>>>>

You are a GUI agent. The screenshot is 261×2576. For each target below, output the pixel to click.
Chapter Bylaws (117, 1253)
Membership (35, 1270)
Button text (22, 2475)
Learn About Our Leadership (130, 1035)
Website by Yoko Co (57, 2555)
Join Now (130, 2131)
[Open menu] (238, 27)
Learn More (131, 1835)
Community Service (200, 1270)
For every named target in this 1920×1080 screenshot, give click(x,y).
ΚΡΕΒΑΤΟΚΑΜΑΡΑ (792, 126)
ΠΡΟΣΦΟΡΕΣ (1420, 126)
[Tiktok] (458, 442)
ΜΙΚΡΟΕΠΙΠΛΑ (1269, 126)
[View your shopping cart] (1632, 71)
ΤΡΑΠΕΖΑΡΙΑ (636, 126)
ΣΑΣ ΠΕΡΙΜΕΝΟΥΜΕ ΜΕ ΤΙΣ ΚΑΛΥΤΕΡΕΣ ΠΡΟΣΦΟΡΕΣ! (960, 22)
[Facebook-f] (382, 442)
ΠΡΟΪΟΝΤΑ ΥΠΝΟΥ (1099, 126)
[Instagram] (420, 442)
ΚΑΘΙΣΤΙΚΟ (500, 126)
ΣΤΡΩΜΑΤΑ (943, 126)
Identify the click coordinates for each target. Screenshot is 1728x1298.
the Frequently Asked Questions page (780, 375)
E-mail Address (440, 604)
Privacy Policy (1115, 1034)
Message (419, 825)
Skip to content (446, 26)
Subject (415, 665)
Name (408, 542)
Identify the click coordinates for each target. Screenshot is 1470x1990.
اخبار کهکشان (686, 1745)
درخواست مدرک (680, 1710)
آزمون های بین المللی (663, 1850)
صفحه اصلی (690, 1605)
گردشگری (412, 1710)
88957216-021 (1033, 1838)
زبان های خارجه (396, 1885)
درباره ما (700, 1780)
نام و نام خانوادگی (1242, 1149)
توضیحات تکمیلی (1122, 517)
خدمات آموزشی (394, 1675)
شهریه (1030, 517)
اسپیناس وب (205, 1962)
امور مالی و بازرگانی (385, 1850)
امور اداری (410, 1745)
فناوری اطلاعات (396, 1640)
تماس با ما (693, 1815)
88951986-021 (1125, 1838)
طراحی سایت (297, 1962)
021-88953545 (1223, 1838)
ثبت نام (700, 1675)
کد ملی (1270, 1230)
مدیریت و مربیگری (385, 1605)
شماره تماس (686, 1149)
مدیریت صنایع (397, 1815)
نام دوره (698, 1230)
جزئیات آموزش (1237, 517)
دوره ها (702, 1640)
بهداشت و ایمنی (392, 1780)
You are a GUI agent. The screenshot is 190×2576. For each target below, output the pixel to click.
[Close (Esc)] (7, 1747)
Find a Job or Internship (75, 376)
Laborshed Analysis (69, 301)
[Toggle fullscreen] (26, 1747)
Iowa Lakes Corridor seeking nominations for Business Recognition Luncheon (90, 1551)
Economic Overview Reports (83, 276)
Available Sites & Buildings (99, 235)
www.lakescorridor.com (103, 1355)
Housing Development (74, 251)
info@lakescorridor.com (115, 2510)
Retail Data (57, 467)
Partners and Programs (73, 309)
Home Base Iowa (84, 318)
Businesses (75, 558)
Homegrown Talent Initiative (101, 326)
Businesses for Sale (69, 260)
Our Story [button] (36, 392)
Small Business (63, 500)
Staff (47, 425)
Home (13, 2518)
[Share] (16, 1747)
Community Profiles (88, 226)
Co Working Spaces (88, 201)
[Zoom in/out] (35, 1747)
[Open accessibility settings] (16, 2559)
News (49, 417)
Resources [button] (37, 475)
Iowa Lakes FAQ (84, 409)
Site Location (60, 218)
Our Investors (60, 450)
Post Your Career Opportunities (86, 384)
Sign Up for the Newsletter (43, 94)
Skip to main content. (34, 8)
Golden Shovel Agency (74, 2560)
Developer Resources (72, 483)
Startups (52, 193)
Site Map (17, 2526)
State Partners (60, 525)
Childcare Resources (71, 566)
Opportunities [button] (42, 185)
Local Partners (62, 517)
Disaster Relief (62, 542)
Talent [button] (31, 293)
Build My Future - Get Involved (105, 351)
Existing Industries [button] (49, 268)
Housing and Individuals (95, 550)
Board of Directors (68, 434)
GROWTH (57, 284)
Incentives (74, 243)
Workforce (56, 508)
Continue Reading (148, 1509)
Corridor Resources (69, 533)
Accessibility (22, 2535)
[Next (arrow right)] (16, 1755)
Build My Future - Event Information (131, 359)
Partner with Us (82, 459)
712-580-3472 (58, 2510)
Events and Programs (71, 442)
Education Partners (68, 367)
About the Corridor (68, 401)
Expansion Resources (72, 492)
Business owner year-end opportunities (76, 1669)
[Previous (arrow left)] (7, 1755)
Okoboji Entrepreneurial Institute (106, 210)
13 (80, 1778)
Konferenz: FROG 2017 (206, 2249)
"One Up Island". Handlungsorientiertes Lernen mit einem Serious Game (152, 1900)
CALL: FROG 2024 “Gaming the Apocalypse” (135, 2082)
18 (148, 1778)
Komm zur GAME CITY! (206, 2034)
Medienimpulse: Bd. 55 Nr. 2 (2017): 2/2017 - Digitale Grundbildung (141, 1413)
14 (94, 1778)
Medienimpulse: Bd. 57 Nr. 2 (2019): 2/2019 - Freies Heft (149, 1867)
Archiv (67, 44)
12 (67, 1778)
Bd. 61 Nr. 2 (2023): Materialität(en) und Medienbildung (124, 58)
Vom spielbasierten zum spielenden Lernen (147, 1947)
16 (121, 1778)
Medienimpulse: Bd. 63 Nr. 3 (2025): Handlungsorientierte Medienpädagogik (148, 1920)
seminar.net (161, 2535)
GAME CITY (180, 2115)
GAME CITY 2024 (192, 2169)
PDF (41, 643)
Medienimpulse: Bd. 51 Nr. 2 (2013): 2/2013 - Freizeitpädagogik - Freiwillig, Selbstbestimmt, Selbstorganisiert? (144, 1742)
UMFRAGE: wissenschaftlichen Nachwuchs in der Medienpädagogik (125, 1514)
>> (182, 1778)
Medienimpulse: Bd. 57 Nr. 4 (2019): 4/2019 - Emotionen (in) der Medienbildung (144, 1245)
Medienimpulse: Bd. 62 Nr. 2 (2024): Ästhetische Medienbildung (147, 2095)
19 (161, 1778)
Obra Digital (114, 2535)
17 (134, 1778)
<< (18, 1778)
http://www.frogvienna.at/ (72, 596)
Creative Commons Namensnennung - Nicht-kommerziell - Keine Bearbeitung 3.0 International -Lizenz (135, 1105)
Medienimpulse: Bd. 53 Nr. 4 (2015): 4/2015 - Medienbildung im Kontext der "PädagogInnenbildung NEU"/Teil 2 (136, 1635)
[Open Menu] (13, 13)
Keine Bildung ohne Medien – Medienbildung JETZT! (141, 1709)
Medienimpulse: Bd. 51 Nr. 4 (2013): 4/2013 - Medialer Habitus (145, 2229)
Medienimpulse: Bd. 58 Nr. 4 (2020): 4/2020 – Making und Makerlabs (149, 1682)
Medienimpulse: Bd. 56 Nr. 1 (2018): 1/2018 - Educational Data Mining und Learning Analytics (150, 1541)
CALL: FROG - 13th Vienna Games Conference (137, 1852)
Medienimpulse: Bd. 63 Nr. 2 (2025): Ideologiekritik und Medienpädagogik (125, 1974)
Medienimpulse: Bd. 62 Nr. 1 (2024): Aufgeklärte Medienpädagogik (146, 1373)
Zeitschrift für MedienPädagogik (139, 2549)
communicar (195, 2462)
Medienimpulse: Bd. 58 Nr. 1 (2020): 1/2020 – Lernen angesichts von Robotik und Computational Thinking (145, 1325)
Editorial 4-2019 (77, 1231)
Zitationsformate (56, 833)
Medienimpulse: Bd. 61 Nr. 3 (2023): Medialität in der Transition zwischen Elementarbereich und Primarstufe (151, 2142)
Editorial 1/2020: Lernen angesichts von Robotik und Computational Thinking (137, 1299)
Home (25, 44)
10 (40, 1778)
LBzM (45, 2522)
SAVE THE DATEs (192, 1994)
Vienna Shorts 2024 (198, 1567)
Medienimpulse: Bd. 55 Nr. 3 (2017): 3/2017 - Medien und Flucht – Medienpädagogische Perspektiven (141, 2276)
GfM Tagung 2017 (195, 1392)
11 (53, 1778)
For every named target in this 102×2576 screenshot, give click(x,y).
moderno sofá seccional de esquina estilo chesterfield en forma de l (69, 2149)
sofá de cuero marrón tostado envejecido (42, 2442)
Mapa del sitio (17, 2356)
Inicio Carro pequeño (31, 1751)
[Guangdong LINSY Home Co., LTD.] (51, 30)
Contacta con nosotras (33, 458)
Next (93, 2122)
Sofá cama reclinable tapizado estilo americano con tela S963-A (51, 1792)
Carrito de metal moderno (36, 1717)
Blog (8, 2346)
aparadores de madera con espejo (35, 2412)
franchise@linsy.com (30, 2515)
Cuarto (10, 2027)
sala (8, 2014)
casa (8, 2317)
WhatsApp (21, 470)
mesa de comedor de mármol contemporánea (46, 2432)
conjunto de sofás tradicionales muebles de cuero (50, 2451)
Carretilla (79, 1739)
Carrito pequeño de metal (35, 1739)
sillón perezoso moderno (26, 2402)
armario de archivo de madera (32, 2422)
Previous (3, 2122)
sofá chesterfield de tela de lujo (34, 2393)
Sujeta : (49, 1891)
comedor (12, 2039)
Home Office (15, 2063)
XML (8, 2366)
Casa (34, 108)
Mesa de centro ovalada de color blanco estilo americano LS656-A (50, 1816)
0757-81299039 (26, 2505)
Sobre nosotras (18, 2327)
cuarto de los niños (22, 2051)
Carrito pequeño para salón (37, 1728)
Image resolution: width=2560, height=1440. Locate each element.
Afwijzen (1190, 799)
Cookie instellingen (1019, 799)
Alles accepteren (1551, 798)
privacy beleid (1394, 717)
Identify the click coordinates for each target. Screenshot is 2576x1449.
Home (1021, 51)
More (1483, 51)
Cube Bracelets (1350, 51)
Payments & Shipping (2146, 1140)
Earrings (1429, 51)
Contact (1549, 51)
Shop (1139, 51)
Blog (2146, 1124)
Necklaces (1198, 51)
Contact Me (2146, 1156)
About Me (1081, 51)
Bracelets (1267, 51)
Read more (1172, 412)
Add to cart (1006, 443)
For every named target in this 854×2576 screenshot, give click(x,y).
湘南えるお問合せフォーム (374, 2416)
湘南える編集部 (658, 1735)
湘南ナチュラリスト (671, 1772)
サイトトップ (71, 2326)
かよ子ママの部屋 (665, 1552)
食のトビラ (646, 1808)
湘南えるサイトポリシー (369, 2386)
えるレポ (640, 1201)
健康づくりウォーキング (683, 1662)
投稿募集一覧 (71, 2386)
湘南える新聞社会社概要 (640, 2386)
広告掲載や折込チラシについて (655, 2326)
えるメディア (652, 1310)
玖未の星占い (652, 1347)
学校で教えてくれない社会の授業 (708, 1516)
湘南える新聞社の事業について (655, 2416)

<<<<

*What is being asked*. Copy out the lines above exactly, beginning at the one that contains "Medienimpulse: Bd. 62 Nr. 2" and ending at the one that contains "Medienimpulse: Bd. 63 Nr. 2".

*Answer below*.
Medienimpulse: Bd. 62 Nr. 2 (2024): Ästhetische Medienbildung (147, 2095)
19 (161, 1778)
Obra Digital (114, 2535)
17 (134, 1778)
<< (18, 1778)
http://www.frogvienna.at/ (72, 596)
Creative Commons Namensnennung - Nicht-kommerziell - Keine Bearbeitung 3.0 International -Lizenz (135, 1105)
Medienimpulse: Bd. 53 Nr. 4 (2015): 4/2015 - Medienbildung im Kontext der "PädagogInnenbildung NEU"/Teil 2 (136, 1635)
[Open Menu] (13, 13)
Keine Bildung ohne Medien – Medienbildung JETZT! (141, 1709)
Medienimpulse: Bd. 51 Nr. 4 (2013): 4/2013 - Medialer Habitus (145, 2229)
Medienimpulse: Bd. 58 Nr. 4 (2020): 4/2020 – Making und Makerlabs (149, 1682)
Medienimpulse: Bd. 56 Nr. 1 (2018): 1/2018 - Educational Data Mining und Learning Analytics (150, 1541)
CALL: FROG - 13th Vienna Games Conference (137, 1852)
Medienimpulse: Bd. 63 Nr. 2 (2025): Ideologiekritik und Medienpädagogik (125, 1974)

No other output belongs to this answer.